Does this bring that fabled sixth World Cup within reach? Yes, but only one game closer. The tightly wound fist of Croatia, who await them in the quarter-finals, will offer a different flavour of test entirely to the cavalier South Korea.
Coach Tite may just raise a qualm or two about some of the defending, with Paik Seung‑ho claiming a late consolation and Alisson required to make at least two magnificent saves. But really, this was not a night for cold realities.
That much was clear from the moment Vinícius Júnior opened the scoring with an incredible, improvised practical joke of a finish: a little punt of the toe, Ronaldinho-like in its cheek. It was Raphinha who set up the chance with some brilliant skill on the right. The clock showed seven minutes. Already you got the feeling it was going to be a long evening for South Korea.
The returning Neymar scored with a penalty six minutes later, sending Kim Seung-gyu the wrong way with a little comedy shuffle. Richarlison, who had won the penalty, would go on to score the best goal of the game on 28 minutes: dribbling the ball three times on his head, laying it off, getting it back, and finishing with an affected coolness. Even Tite did a little jig on the touchline this time.
South Korea went for it. What else could they do? Alisson made two good saves from Hwang Hee-chan, but every Korean attack left them ever more vulnerable to the speed of the break, and shortly before half-time one such counter led to a dinked cross from Vinícius Júnior, finished with a scathing finality by Paquetá on the volley. Brazil could conceivably have been six or seven goals up by half-time.
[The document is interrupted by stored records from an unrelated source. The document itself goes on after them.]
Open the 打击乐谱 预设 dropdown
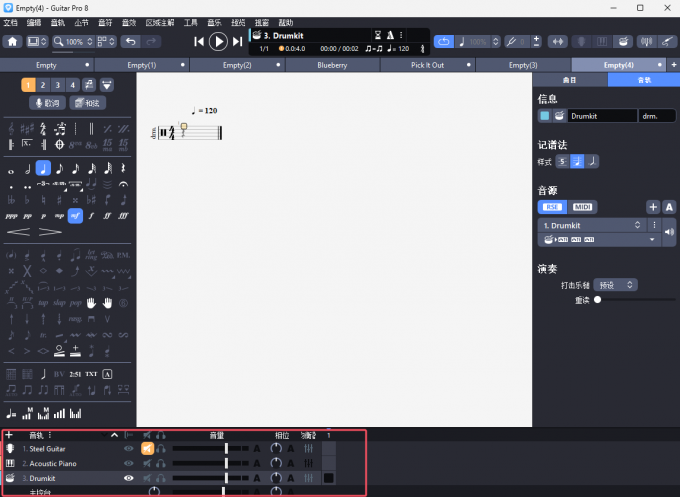This screenshot has height=497, width=680. click(615, 285)
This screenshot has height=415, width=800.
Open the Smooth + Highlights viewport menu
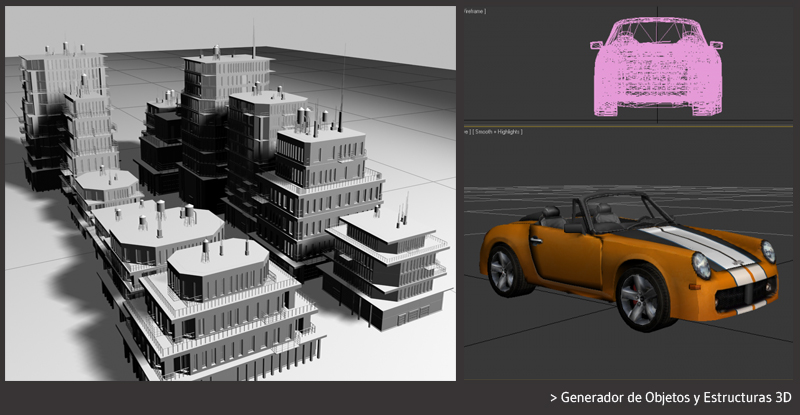click(x=495, y=131)
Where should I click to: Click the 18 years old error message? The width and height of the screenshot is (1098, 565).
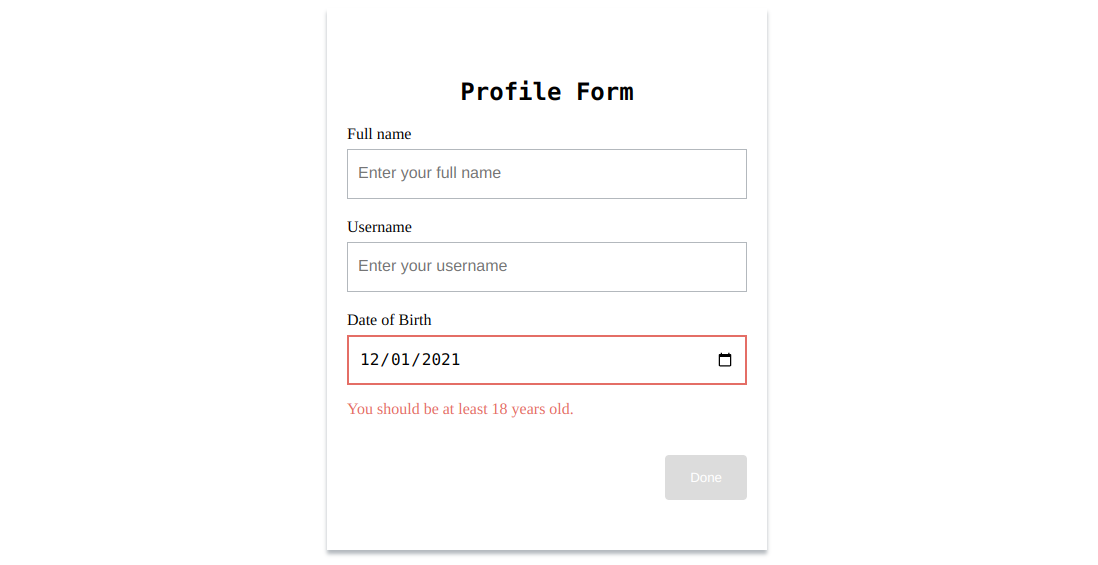(460, 409)
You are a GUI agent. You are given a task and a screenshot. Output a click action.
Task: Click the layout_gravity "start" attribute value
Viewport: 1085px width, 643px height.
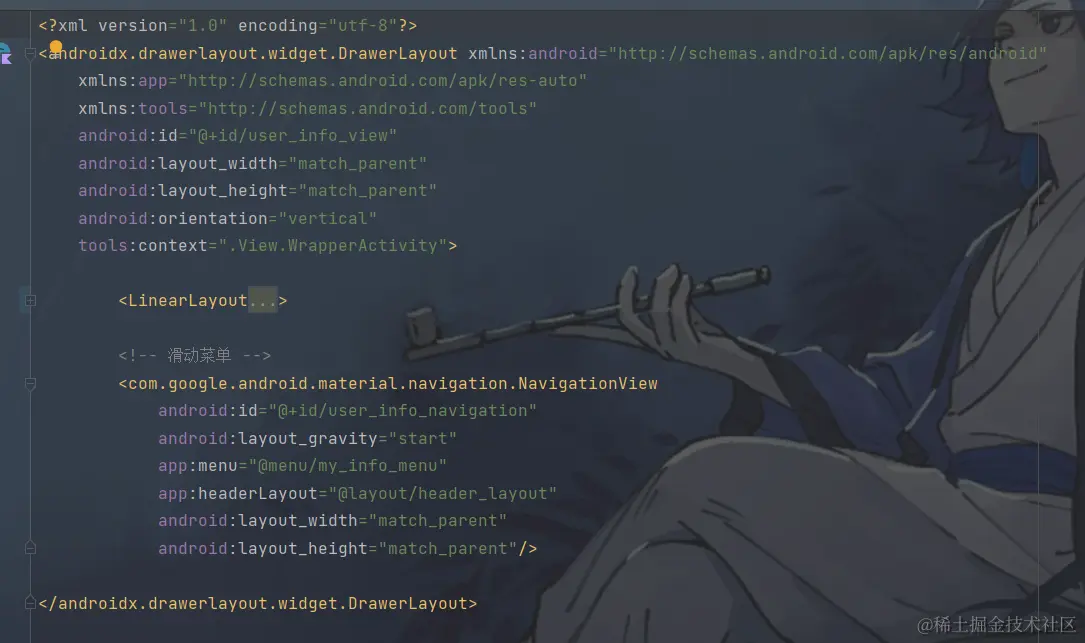pyautogui.click(x=423, y=438)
And that was enough, really. Had they simply called off the game and rolled the credits after 45 minutes, everyone would have been happy. And yet due to competition regulations Brazil were still contractually bound to play the second half, a half that unfolded with roughly the same pace and intensity as a money-spinning pre-season friendly in Charlotte. The luckless Son Heung-min curled a shot just wide. Later he would be denied by two brilliant blocks from Marquinhos and a fingertip save from Alisson.
But the Koreans deserved something for their presence, even if it was only the footballing equivalent of a party bag. Paik’s goal, smashed in from long range after Casemiro headed away a free-kick, was a welcome point of catharsis for the Korean fans, who have been so memorable this tournament. Brazil continued to twiddle and fiddle away, desperate to crown this triumph with one last Instagram-worthy moment. But it was not to be.
And so Asia’s World Cup has lost its last Asian team. South Korea have certainly had their moments in this tournament, not least their dramatic win over Portugal, and in particular those few minutes after the end when the entire squad hunched around a tiny mobile phone screen to watch the climax of the Uruguay game. The bulk of their squad probably has one more World Cup in them – Son will be 33 – and in the striker Cho Gue-sung they have unearthed a real talent who may well soon be taking up residence in the UK as a new signing for Celtic.
But it was Brazil’s night, even if it was not theirs alone. Up in the stands, his bald features framing a thin smile, the Fifa president Gianni Infantino gazed upon the spectacle he had brought into being, the monster he created that turned out could sing perfectly in tune. In a way, this was the sort of unforgettable entertainment content he had been craving all along from this tournament: the point when all the awkward moral questions and irritating Western provocateurs could simply melt away, buried under an avalanche of Brazilian pizzazz. So yes, this was Brazil’s triumph. But in a way, it was also Qatar’s.